**TEXT UNDER STUDY:**
--

Exploring the interaction environment of blood cells : proteomic analysis of platelet releasate and platelet-monocyte interaction

• Main Author: Khosrovi-Eghbal, Arash
• Language: English
• Published: University of British Columbia 2012
• Online Access: http://hdl.handle.net/2429/42942

Platelet-monocyte aggregates circulating in the blood are found to play an important role in cardiovascular disease, the most common cause of death in Canada, and are now an established early marker of acute events. Upon stimulation, monocytes transmigrate across the endothelial layer into the intima where they take up oxidized low density lipoproteins (LDL) and differentiate into macrophages, and are then incorporated into atherosclerotic plaques. Upon plaque rupture, which accounts for the majority of fatal cardiovascular incidents, platelets are exposed to a variety of agonists such as collagen and mildly oxidized LDL. We used dimethyl labeling quantitative proteomics approach to determine the relative abundance of platelet releasate (Rel) proteins from platelets activated with thrombin, collagen or Lysophosphatidic acid (LPA; the most potent platelet activator found in mildly oxidized LDL). Using the different agonists led to releasates with unique protein compositions. In addition, we analyzed the relative abundance of protein in releasate free of microparticles (Rel-MP) when using the different agonists. Flow cytometry and proteomics studies showed that thrombin, collagen or LPA activated platelets not only produce different number of platelet microparticles (MP), but that these MP have different proteome profiles. We studied the effects of combining agonists by activating platelets with thrombin plus collagen or a subthreshold concentration of collagen plus LPA. Through biologic functional studies we saw that the Rel, Rel-MP or MP from the platelets activated with the different agonists lead to different degree of THP-1 cell migration. We added the contents released from thrombin activated platelets to a human monocytic cell line THP-1, in order to find the proteins which are responsible for THP-1 cell stimulation. Based on the increased expression of proteins such as integrin β1, we found that, adding platelet releasate induces a pro-inflammatory state in THP-1 cells and prime them for transmigration. Therefore, we have taken considerable strides towards uncovering the effect of platelet activation on monocyte protein expression. The findings may aid in discovery of drug targets for prevention of inappropriate platelet activation and platelet-monocyte aggregate formation, in order to dampen the effects of these events in contributing to cardiovascular disease.

--

**TASK TO COMPLETE:**
Answer these questions from the abstract on platelet releasate:
1. Which institution published the work, and in what year?
2. Which three agonists were used individually to activate the platelets?
3. Which human monocytic cell line received the contents released from thrombin-activated platelets?
The listing after this point bears no relation to the abstract on platelet releasate.

[Collected data]
--

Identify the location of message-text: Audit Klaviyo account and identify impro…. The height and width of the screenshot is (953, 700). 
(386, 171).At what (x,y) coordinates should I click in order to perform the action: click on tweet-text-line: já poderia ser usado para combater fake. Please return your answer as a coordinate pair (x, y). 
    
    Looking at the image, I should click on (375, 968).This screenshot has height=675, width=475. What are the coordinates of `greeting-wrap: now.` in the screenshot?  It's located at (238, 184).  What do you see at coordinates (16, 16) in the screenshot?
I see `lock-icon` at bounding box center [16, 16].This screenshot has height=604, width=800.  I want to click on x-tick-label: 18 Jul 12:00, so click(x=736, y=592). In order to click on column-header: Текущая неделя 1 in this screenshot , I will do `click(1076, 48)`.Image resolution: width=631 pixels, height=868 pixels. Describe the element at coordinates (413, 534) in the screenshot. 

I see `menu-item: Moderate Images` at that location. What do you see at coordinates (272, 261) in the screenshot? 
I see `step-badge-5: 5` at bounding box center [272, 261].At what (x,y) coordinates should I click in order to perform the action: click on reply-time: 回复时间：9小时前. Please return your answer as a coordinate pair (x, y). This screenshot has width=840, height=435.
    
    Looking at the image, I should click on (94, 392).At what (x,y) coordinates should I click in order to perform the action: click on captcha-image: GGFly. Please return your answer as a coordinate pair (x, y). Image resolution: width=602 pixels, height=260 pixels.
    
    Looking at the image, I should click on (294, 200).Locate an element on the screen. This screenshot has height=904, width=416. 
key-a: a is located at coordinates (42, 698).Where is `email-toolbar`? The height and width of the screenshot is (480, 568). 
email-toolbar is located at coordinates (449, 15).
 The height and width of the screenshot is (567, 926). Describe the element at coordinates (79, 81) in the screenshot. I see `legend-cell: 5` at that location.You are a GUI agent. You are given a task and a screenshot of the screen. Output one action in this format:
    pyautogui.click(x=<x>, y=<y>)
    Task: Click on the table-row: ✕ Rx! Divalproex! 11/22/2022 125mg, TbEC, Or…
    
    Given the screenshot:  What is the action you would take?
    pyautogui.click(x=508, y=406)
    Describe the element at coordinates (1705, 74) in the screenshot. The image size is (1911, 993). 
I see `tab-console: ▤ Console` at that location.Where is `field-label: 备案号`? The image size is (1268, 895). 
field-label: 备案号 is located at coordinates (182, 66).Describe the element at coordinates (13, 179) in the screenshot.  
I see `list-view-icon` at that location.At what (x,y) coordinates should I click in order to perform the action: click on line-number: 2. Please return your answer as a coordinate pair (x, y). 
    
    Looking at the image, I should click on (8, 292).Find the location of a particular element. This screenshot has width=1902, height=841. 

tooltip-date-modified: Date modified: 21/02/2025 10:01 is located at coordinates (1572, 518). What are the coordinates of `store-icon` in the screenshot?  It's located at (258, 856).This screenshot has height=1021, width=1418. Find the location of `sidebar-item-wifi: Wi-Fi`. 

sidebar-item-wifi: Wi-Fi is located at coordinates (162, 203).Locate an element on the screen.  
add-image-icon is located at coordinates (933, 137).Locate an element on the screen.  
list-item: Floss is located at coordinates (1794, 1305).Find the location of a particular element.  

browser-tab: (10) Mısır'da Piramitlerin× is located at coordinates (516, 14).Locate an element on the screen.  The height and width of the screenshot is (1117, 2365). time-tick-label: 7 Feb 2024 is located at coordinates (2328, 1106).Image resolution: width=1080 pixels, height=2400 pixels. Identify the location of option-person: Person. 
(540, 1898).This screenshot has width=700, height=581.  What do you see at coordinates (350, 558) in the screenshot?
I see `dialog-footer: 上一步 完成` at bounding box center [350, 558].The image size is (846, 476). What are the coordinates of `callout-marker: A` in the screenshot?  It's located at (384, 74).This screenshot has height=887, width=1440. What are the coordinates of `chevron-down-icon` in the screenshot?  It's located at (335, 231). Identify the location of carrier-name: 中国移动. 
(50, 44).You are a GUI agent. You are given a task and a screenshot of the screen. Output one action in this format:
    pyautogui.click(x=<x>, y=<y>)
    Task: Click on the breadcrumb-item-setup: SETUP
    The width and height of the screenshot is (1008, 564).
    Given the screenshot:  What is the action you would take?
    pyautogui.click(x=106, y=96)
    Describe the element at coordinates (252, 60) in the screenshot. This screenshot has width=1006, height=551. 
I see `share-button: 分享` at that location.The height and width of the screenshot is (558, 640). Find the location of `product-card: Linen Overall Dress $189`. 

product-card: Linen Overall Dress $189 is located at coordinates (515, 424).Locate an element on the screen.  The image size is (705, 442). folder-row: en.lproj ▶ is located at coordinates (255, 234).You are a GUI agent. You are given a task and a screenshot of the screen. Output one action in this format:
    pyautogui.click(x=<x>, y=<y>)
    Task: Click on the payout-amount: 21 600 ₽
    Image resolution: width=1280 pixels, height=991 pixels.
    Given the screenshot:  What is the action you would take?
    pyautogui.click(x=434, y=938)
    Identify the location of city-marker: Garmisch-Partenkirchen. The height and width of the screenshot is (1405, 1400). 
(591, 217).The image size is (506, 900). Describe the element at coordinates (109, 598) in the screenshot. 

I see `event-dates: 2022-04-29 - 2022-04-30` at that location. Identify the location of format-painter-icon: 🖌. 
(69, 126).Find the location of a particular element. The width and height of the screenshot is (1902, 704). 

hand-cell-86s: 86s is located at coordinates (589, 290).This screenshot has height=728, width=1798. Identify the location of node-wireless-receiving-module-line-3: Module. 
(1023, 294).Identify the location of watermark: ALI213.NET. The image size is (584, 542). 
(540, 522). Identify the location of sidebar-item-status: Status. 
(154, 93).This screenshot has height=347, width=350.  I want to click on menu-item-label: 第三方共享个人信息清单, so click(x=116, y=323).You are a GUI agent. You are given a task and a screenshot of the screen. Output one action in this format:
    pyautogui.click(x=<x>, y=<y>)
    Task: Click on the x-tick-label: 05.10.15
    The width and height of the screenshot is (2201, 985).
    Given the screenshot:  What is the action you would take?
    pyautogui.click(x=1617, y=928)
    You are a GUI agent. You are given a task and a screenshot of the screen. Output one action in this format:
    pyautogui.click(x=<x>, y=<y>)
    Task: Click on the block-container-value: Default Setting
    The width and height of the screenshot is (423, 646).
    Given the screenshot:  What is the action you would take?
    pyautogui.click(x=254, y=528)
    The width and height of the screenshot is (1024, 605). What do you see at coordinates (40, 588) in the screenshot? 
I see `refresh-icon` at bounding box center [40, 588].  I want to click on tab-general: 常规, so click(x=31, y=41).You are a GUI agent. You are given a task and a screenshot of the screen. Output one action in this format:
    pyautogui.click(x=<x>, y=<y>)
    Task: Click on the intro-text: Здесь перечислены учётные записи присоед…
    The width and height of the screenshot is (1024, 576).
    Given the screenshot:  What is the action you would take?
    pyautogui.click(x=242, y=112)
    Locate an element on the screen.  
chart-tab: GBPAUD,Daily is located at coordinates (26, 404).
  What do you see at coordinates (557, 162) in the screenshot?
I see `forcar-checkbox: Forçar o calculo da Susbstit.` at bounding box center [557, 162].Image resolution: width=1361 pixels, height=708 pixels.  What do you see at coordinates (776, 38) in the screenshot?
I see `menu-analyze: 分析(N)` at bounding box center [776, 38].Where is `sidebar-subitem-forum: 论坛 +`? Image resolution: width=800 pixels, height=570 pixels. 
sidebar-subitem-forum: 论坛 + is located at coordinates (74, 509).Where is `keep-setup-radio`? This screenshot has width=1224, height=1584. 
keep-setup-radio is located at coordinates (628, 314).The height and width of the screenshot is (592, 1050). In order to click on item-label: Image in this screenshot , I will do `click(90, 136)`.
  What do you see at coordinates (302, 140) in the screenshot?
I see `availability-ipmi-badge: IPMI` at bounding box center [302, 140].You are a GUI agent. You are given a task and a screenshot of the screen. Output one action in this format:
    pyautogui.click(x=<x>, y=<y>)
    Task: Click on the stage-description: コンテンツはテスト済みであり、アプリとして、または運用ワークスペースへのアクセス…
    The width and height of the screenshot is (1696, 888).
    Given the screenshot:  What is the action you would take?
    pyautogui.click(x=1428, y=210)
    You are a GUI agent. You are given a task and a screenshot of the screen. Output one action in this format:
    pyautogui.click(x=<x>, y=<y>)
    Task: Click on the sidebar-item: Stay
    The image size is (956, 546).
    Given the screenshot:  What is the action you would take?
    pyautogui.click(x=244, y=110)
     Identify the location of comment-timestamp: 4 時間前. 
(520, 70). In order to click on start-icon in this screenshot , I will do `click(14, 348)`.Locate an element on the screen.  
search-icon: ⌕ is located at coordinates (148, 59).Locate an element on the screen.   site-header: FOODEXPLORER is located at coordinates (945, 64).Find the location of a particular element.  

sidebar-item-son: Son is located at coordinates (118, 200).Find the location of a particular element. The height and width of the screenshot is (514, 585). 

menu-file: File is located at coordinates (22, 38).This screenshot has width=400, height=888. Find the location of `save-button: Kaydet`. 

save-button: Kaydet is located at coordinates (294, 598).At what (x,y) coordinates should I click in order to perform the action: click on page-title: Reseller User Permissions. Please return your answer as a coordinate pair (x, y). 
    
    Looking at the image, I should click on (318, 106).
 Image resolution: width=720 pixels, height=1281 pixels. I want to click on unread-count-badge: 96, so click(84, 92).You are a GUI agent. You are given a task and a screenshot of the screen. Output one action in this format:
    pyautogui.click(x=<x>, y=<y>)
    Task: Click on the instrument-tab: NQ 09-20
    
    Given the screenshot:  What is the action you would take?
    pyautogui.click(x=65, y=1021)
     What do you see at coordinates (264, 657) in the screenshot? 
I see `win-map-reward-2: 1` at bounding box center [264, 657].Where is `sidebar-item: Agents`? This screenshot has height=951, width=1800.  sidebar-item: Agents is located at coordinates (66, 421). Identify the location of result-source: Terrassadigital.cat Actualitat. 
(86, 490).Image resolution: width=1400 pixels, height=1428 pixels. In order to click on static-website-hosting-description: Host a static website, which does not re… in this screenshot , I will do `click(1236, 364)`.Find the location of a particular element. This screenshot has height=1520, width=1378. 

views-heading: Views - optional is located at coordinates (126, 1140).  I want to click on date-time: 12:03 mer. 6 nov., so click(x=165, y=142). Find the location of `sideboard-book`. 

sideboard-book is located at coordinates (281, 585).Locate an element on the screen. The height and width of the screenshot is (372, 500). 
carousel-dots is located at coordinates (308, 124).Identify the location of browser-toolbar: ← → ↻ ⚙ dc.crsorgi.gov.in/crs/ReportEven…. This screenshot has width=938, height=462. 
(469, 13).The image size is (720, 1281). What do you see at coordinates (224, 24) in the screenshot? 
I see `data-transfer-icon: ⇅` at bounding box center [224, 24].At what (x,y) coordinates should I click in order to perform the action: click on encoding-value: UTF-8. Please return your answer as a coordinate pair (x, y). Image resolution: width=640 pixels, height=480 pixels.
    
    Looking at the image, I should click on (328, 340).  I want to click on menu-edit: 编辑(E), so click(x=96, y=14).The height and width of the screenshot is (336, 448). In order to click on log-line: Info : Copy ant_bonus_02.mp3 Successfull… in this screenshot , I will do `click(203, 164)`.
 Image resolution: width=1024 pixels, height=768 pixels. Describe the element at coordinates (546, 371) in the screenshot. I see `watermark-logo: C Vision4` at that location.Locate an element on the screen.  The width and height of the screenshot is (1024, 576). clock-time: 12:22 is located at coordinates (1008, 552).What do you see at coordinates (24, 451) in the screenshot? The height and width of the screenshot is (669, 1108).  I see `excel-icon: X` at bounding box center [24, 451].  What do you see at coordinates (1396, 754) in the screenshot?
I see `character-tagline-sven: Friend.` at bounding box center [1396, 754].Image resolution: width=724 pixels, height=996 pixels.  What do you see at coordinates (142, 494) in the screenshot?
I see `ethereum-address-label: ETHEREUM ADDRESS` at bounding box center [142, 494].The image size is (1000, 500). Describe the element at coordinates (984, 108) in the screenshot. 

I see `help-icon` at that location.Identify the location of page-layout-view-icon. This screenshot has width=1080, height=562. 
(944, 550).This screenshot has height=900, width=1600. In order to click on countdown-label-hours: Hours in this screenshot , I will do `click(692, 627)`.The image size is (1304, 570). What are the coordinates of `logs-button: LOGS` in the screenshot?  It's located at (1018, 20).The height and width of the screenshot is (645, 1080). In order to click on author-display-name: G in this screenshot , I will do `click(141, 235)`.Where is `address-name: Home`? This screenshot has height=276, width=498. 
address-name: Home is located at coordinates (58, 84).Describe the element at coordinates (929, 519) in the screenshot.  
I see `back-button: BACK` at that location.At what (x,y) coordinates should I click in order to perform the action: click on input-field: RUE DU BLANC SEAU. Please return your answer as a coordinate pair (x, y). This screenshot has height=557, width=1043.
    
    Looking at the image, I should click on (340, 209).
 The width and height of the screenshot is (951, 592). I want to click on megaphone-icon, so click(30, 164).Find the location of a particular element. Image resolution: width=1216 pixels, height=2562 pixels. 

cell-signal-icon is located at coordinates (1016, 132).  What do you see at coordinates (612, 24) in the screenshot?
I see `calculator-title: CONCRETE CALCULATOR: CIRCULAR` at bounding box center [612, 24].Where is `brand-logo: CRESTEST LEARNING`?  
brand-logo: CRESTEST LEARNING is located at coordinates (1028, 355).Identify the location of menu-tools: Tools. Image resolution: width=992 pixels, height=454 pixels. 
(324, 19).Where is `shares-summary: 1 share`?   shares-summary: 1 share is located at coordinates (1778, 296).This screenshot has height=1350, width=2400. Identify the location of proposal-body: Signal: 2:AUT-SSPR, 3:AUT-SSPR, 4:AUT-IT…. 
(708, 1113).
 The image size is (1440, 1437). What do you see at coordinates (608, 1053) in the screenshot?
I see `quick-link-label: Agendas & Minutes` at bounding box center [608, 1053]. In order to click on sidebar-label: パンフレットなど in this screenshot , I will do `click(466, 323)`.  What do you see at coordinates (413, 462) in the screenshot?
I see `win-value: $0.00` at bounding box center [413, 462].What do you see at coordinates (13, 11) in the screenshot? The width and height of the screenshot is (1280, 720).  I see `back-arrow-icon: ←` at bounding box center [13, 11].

--

**FINISHED TASK:**
1. The University of British Columbia, in 2012.
2. Thrombin, collagen, and lysophosphatidic acid (LPA).
3. THP-1.